It's Oscars time. Somebody wake the Grouch.

Friday, February 18, 2005

Mommy! My electronic girlfriend just dumped me!

Ok, this Yahoo! article makes me think that toys are just getting creepier and creepier. An electronic girlfirend? ("Why does your 3 year old keep saying 'Hey baby!' to that little hand-held house?") An Elmo or Pooh that remembers details about your child's life? ("Elmo wants to know where your mommy keeps the knives...") Ewwwww!

Of course there are some really unusual toys out there. The following is just a sample. Their appearance here does not imply endorsement of such (so there, you parasitic legal vermin! Not you of course F. Johnny Lee...)

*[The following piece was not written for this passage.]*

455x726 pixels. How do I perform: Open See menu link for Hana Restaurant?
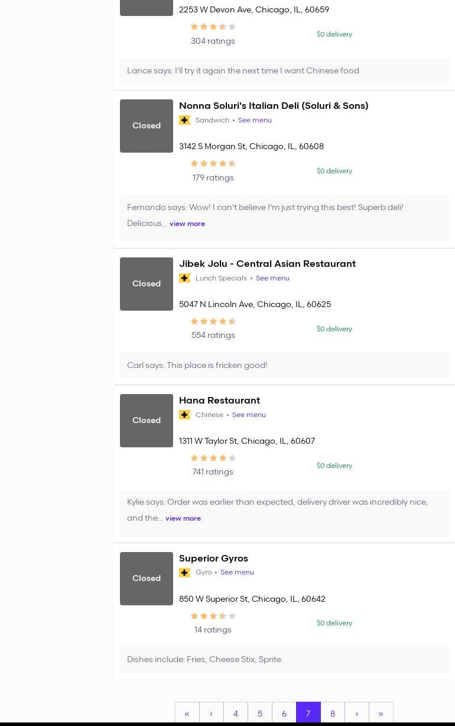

  • Mr. Fantastic Extendo-Arms - The Fantastic Four movie is coming out soon and this little gadget will be a great promotional toy. The toy consists of special plastic gloves that can extend up to 30 feet at the touch of an internal button. The gloves have a special clamp that allow them to grab things while fully extended, such as cookie jars, Dad's car keys, wallets, checkbooks, and the ample bums of annoying family members and neighbors. Not for use by teenagers or Bill Clinton.
  • Talking Insult-Comic Baby Doll - From the fertile and fetid mind of Robert Smeigel, comes this adorable baby doll with a mouth as foul as her diapers. This lovely, lace-adorned cherub is programmed to deliver over 100 different insults, including: "Get your big #$% out of the way, grandma!", "I've seen better *&^%$#@ heads on a mug of beer!", "Bite me you %$#@&^$ &%*$#@^!", and "Tell Senator Leahy to go $%&# himself!"
  • New Winnie the Pooh Land Cruiser/Tank - Travel to the magical land of Christopher Robin's Hundred Acre Wood in this luxurious armored vehicle. Includes a massive sound system and stickers of Pooh and his friends to decorate the tank to your child's specifications. Flamethrower and anti-personnel cannon are optional. From Disney and General Dynamics.
  • Fear Factor, The Board Game - Play along with everyone's favorite gross out, crapfest that's slowly eroding the moral integrity of America (DOUI would like to apologize for the editorial comment, that's seeped into this bit...Even if every word of it is true.) Includes gummy snakes, lizards, spiders, rats, tightrope, bungee cord, and official waiver forms. That's right, only the snakes are actual gummy candy. Also includes an electronic timer which replicates the annoying voice of host Joe Rogan.
  • Barbie Britney Spears - Now you can vicariously live the life of a dissolute pop vixen with Barbie! Barbie BS includes several outfits (all 2 sizes too small), a karaoke CD containing a wide selection of overproduced dance music, fan mail from Bob Dole, a tattered and dusty Mickey Mouse-ears hat, authorized pictures of Barbie BS's wedding, stepdaughter, and unauthorized pictures of the honeymoon. Coming Soon! Barbie BS's Las Vegas Wedding Chapel and No-Fault-Divorce Courtroom.